Multiple nodes (partitioned LU)

mpirun -np 64 ./p_lu_mustard -n=48000 -t=64 -r=5 --verify

CLI reference

Run any executable with --help to see all options:

$ ./lu_mustard --help
Usage: ./lu_mustard [options]

  LU decomposition on one or more GPUs using CUDA graphs.
  The number of GPUs is determined by the number of NVSHMEM PEs (MPI ranks).
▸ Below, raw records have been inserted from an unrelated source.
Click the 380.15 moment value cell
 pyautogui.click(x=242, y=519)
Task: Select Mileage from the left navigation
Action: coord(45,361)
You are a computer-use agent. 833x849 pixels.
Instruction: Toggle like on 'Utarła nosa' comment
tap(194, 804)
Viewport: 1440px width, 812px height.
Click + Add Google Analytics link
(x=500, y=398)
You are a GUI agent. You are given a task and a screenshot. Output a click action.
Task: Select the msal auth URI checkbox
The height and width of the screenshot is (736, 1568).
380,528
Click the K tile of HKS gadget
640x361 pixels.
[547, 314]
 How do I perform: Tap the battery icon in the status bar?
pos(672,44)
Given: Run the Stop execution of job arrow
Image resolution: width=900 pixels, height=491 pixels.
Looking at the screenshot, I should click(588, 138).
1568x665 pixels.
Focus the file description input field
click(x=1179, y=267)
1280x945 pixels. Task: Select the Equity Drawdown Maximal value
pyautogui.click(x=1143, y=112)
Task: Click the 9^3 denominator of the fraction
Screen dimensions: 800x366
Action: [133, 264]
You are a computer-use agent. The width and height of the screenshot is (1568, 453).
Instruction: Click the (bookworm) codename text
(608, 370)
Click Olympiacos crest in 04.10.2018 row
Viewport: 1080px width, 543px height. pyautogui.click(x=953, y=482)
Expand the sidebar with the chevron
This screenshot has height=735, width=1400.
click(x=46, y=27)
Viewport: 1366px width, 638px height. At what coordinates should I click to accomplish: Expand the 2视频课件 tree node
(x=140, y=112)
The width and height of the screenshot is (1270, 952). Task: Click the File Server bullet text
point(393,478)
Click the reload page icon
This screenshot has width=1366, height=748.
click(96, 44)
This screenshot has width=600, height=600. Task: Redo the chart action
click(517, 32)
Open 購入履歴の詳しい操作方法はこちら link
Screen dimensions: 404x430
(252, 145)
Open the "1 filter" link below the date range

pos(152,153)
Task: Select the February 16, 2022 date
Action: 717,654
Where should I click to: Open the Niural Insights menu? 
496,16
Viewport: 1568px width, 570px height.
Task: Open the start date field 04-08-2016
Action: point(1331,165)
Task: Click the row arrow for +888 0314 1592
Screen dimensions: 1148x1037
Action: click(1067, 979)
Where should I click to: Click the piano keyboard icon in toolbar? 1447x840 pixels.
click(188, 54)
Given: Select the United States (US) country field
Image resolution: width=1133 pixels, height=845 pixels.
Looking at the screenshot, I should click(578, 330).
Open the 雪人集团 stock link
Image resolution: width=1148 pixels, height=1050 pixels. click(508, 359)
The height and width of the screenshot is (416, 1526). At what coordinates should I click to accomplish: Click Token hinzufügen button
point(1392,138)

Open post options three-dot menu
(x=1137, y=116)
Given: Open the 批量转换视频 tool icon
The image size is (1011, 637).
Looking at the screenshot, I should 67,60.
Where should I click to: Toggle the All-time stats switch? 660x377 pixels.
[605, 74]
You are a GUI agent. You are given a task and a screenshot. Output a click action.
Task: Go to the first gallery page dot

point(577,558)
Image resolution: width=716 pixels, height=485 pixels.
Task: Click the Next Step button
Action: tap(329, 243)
  Mode (pick one; default is single-kernel if none given):
    --tiled              Tiled execution (one graph per tile step)
    --subgraph           Sub-graph insertion execution

  Common options:
    -n, -N=<int>         Matrix dimension N                       [default: 15]
    -t, -T=<int>         Number of tiles (N must be divisible)    [default: 5]
    --sm, --smLimit=<int> SM limit per kernel (1-108)             [default: 20]
    --ws, --workspace=<int> cuBLAS workspace in kB (1-1048576)   [default: 256]
    -r, --runs=<int>     Number of timing runs                    [default: 1]
    -v, --verbose        Enable verbose output
    --verify             Verify result correctness
    --dot                Dump execution graph in DOT format

  Examples:
    ./lu_mustard -n=600 -t=2 --tiled --verify
    mpirun -np 4 ./lu_mustard -n=6000 -t=10 --subgraph -r=5

p_lu_mustard additionally accepts -p, -P=<int> to select which PE's graph to print (default 0, use -1 to disable).


Project Structure

mustard/
├── CMakeLists.txt              # Top-level build
├── include/                    # Shared headers
│   ├── cli.h                   # CLI parsing & help messages
│   ├── gen.h                   # Matrix generation (CPU & GPU)
│   ├── verify.h                # LU / Cholesky verification
│   ├── nvshmem_kernels.h       # NVSHMEM put/get device kernels
│   ├── gpu_debug.h             # Device-side debug utilities
│   └── utils.h                 # CUDA error checking, timing
├── mustard/                    # Core library & executables
│   ├── mustard.h               # TiledGraphCreator, CUDA graph helpers
│   ├── lu_mustard.cu           # Single-node LU
│   ├── cholesky_mustard.cu     # Single-node Cholesky
│   └── lu_mustard_p.cu         # Partitioned multi-node LU
├── baselines/                  # Baseline implementations
│   ├── cusolver_Mg/            # cuSOLVER multi-GPU (LU & Cholesky)
│   ├── starpu/                 # StarPU task-based runtime
│   │   ├── lu/                 # StarPU LU kernel
│   │   └── cholesky/           # StarPU Cholesky kernel
│   └── slate/                  # SLATE distributed dense LA
└── scripts/                    # Plotting & benchmarking scripts
    ├── calc.py                 # Bar-chart FLOPS analysis
    ├── plot.py                 # Line-plot generator
    ├── lu_all.sh               # LU benchmark runner
    ├── chol_all.sh             # Cholesky benchmark runner
    ├── figures/                # Pre-generated result figures
    └── results/                # Raw result data

Plotting scripts

Generate performance bar charts:

# Run from scripts/results/
cd scripts/results
python ../calc.py -m lu -s 24000
python ../calc.py -m chol -s 24000

Generate line plots:

# Run from scripts/
cd scripts
python plot.py -m lu -s 24000 -f png -l      # PNG with legend
python plot.py -m chol -s 48000 -f pdf        # PDF

Options for both scripts: -m {lu,chol}, -s <size>, -l (legend), -t (title). plot.py also accepts -f {pdf,png,jpg} and -show (display interactively).


Acknowledgement

This project has received funding from the European Research Council (ERC) under the European Union's Horizon 2020 research and innovation programme (grant agreement No 949587).